Suite à l’obtention de ton diplôme, tu as été reçue à la prestigieuse University of the Arts à Londres dans le parcours Interaction Design & Communication. En quoi cela a-t-il complété tes compétences ? Existe-t-il une différence entre le design enseigné en France et celui enseigné en Angleterre ? Que cela t’a-t-il apporté ? 

« J’ai sûrement une vision un peu biaisée car le parcours de Web Design d’Epitech Digital se concentre sur la pratique. J’ai noté un contraste très important entre les deux en arrivant à Londres, où j’ai principalement étudié la théorie. De manière générale, ces années m’ont apporté plus de réflexion sur ma pratique et une nouvelle manière d’aborder mon travail. Mes projets de Master étaient tous très expérimentaux, avec beaucoup d’importance données à l’aspect recherche. J’ai appris à aller chercher les informations par moi-même (faire des interviews, intégrer les communautés que j’étudiais, apprendre de nouveaux langages de programmation pour prototyper etc.) et toujours TOUT remettre en question. 

Mais j’ai également pu faire de la recherche dans des domaines qui m’intéressaient, tels que les technologies immersives et leurs impacts cognitifs, mais aussi les questions éthiques et environnementales posées par les technologies ».

Pourquoi t’être tournée vers Montréal pour la suite de ton parcours professionnel ? As-tu trouvé ce que tu y cherchais ? 

« Les opportunités d’emploi au Canada sont vraiment impressionnantes, notamment au niveau du design de technologies immersives (VR, AR, MR) et de jeu vidéo, des compétences que je souhaitais ajouter à mon arc. J’ai en effet trouvé ce que je cherchais, car j’ai pu intégrer un studio de production co-dirigé par l’Université Concordia et Ubisoft et fait de la R&D pour créer des projets de Réalité Virtuelle à des fins éducatives.  

Et j’avoue que ces deux dernières années étaient aussi une bonne excuse pour visiter les parcs nationaux du Canada ! »

En quoi consiste ton quotidien de Learning Experience Designer, et en quoi tes 4 expériences internationales (France, Pays-Bas, Angleterre et Canada) alimentent ton quotidien professionnel et ta perception design ? 

« Mon quotidien de Learning Experience Designer, c’est créer des interfaces en 2D ou 3D en se concentrant sur l’apprenant et son processus d’apprentissage. Actuellement, je suis concentrée sur l’utilisation de la réalité virtuelle. Par exemple, j’ai eu la chance de rechercher comment la VR pouvait servir d’un environnement de simulation aux enfants autistes pour les entraîner à devenir plus autonomes. Un autre projet était de recréer un lieu historique de Montréal en 3D pour le faire visiter aux élèves lors d’un cours de Sociologie. 

Mes expériences à l’international, que ce soit sur le plan professionnel ou personnel, m’ont clairement aidé à accepter et accueillir le changement à bras ouverts. Je m’assure de ne pas me complaire dans l’habitude et que ma perception design reste constamment challengée. Que ce soit par des collègues, des apprenants, des livres, des articles, on n’arrête jamais d’apprendre ! 

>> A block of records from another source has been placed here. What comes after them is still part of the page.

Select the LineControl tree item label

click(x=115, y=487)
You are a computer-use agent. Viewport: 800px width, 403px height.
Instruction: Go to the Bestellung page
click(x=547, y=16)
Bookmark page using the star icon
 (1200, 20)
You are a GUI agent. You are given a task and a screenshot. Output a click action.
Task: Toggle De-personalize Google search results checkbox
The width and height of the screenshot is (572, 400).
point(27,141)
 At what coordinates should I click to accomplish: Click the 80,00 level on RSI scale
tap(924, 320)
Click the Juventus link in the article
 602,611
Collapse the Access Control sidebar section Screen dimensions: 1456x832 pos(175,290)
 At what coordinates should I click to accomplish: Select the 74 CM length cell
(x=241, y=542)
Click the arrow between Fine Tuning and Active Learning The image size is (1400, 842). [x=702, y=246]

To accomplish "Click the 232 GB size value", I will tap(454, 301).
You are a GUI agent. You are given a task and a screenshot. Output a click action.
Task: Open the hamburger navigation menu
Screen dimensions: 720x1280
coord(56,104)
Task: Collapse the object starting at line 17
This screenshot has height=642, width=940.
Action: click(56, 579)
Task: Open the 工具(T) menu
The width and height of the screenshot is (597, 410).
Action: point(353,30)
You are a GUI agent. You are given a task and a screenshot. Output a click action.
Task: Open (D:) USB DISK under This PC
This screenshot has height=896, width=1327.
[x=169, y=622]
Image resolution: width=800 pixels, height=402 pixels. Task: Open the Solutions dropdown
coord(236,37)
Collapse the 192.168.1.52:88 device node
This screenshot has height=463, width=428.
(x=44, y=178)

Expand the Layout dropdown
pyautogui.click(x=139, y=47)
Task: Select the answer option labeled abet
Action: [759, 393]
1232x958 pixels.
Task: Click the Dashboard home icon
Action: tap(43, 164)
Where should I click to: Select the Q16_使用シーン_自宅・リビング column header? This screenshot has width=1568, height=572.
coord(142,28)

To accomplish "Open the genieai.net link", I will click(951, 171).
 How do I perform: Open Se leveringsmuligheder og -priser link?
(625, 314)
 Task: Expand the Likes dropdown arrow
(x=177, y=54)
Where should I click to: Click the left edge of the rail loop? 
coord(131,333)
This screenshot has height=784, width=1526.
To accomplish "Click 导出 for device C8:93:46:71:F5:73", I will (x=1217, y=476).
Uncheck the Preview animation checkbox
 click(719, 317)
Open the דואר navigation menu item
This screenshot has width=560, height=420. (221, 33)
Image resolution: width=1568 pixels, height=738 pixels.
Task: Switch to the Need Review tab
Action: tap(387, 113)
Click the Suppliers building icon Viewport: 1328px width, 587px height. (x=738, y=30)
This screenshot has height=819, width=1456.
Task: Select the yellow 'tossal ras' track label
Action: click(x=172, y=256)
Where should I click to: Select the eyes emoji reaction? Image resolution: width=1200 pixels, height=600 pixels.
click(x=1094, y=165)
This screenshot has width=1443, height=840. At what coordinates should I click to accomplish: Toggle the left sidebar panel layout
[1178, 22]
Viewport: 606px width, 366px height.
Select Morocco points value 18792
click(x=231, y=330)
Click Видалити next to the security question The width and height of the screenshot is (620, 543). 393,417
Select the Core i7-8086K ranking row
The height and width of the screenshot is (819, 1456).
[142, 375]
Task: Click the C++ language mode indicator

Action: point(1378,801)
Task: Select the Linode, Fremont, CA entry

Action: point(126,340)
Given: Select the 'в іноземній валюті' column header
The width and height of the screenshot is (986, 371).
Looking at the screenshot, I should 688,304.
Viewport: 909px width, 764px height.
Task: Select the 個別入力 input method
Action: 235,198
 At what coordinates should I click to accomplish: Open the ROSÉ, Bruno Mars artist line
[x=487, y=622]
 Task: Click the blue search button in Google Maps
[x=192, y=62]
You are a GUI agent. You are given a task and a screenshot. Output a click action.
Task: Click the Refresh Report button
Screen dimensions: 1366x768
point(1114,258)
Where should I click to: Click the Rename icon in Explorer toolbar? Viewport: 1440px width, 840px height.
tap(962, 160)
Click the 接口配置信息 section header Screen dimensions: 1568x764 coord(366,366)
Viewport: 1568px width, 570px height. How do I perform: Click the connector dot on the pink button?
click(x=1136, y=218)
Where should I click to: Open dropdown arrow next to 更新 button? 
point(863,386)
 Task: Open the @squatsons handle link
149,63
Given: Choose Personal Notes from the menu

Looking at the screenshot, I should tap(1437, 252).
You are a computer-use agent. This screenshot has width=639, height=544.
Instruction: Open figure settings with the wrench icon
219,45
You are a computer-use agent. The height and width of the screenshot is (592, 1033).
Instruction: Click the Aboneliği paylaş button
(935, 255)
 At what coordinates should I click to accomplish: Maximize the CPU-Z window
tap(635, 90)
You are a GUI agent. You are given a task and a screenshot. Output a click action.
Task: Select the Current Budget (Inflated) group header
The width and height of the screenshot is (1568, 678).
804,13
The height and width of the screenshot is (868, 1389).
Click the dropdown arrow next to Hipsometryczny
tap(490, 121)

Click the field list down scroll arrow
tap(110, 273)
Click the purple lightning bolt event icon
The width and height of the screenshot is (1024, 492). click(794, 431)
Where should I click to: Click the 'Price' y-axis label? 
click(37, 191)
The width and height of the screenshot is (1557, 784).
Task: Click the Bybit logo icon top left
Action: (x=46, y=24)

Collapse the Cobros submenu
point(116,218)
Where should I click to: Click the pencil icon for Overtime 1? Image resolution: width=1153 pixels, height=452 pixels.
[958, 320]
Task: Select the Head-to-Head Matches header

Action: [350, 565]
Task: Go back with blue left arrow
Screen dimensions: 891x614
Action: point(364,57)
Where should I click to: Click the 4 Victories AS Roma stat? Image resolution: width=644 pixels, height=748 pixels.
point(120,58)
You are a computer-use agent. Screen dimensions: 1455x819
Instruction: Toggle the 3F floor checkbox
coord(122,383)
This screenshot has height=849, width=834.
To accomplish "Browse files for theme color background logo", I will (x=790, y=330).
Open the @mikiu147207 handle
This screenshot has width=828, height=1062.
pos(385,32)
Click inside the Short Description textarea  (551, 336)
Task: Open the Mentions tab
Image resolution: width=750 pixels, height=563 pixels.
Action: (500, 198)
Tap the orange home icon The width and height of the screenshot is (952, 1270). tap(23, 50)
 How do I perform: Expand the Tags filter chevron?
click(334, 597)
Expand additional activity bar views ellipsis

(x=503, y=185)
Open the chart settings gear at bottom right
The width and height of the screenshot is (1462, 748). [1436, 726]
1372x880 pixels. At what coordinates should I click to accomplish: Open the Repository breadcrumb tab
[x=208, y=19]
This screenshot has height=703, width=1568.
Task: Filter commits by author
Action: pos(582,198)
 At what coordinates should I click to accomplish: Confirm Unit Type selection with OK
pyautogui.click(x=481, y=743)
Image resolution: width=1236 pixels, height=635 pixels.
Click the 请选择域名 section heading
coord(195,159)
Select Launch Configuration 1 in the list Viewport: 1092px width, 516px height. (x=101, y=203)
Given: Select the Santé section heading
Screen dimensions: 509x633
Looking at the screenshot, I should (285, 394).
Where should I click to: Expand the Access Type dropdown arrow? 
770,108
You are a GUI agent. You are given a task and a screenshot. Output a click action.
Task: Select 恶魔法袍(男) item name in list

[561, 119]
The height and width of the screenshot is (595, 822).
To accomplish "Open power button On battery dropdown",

Et si un sujet nous paraît au premier abord inintéressant, il faut le considérer comme une pièce de puzzle qui n’est pas encore assemblée. Dans quelques années, les compétences obtenues avec ce projet pourront s’assembler à d’autres et commenceront à faire beaucoup plus de sens ».

Quel est le prochain pays sur ta liste à découvrir pour une expérience design encore plus riche et multiple ? 

« J’espère avoir un jour l’occasion de passer quelques années à Tokyo ou Singapour, où les technologies immersives ont une place importante dans l’éducation et sont beaucoup plus démocratisées ».